/---
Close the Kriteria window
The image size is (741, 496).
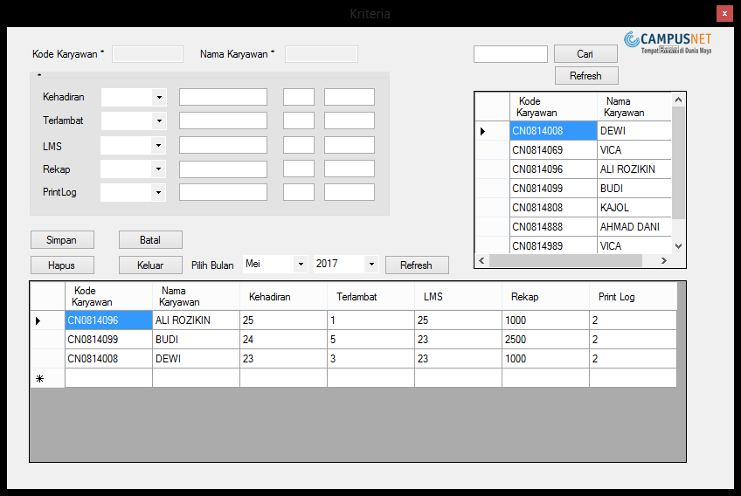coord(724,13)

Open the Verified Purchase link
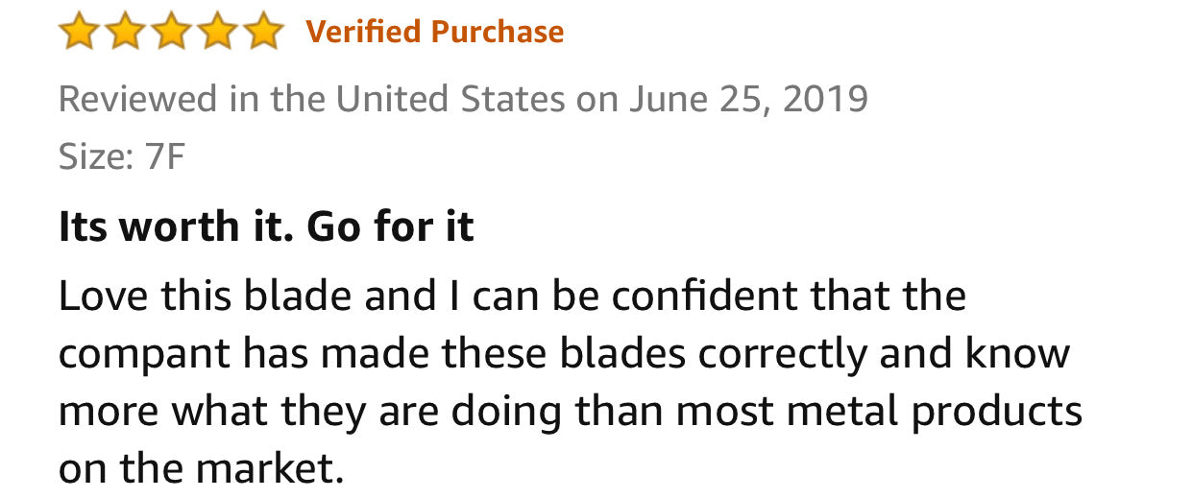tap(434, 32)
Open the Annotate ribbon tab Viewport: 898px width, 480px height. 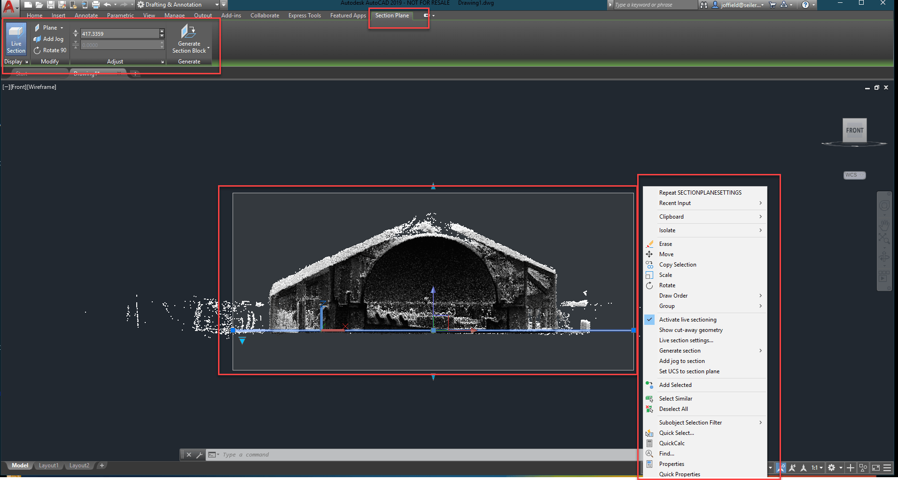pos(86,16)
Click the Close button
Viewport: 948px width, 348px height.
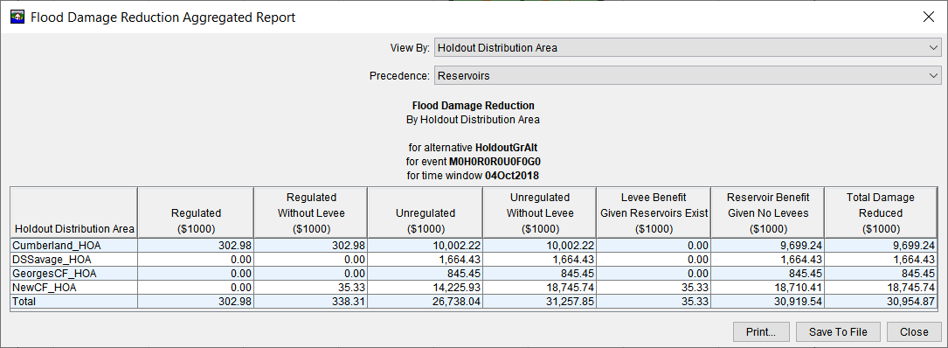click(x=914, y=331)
\---
A single figure is required: the number of lines above in which the word "Close" occurs.

WRITTEN RESPONSE> 2